Data2LD: Evaluate the mean of squared errors data-fitting criterion...
In Data2LD: Functional Data Analysis with Linear Differential Equations

Description Usage Arguments Value References See Also Examples

Data2LD ... stands for "Data to Linear Dynamics." The function approximates the data in argument YLIST by one or smooth functions x_i, i=1,…,d.. This approximation is defined by a set of d linear differential or algebraic equations defined by a set of parameters some of which require estimation from the data. The approximation minimizes the mean of squared residuals, expressed as follows:

H(θ) = ∑_i w_i ∑_j^{n_i} ∑_{\ell}^N x [y_{ij \ell} - x_i(t_j)]^2

where:

i \in (1,…,d) indexes equations in a system differential and algebraic equations.
j = 1,…,n_i indexes times of observation of a variable.
\ell = 1,…,N indexes replications of observations.
w_i is a positive fixed real number weighting the contribution of a variable to the fitting criterion.
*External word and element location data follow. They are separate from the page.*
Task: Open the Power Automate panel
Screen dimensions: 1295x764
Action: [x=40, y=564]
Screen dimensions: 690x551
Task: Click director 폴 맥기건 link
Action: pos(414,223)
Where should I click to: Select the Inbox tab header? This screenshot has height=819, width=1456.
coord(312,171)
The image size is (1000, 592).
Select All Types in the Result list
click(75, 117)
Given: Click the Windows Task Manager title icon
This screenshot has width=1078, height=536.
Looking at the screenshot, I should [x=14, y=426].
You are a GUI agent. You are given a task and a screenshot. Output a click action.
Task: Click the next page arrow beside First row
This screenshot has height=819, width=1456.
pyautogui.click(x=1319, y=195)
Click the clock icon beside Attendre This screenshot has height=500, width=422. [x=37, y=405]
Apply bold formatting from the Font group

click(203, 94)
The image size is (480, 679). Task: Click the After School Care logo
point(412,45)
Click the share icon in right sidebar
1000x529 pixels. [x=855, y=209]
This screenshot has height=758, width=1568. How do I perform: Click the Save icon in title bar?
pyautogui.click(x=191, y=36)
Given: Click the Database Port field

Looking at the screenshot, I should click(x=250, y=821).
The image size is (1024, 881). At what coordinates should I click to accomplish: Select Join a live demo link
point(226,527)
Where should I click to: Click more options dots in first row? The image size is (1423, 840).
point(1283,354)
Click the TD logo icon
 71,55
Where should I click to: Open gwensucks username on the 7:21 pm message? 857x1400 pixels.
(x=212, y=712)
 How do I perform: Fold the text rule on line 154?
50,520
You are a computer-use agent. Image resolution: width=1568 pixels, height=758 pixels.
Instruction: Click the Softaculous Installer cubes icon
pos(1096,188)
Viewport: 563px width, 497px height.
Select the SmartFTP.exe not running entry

Only a subset of the variables may be observed, so that not all values of index i are actually used. The number and location of times of observation t_j can vary from one observed variable to another. The fitting functions x_i(t) in turn, here assumed to be defined over the interval [0,T], are defined by basis function expansions:

x_i(t_j) = ∑_k^{K_i} c_{ik}(θ|ρ) φ_{ik}(t_j)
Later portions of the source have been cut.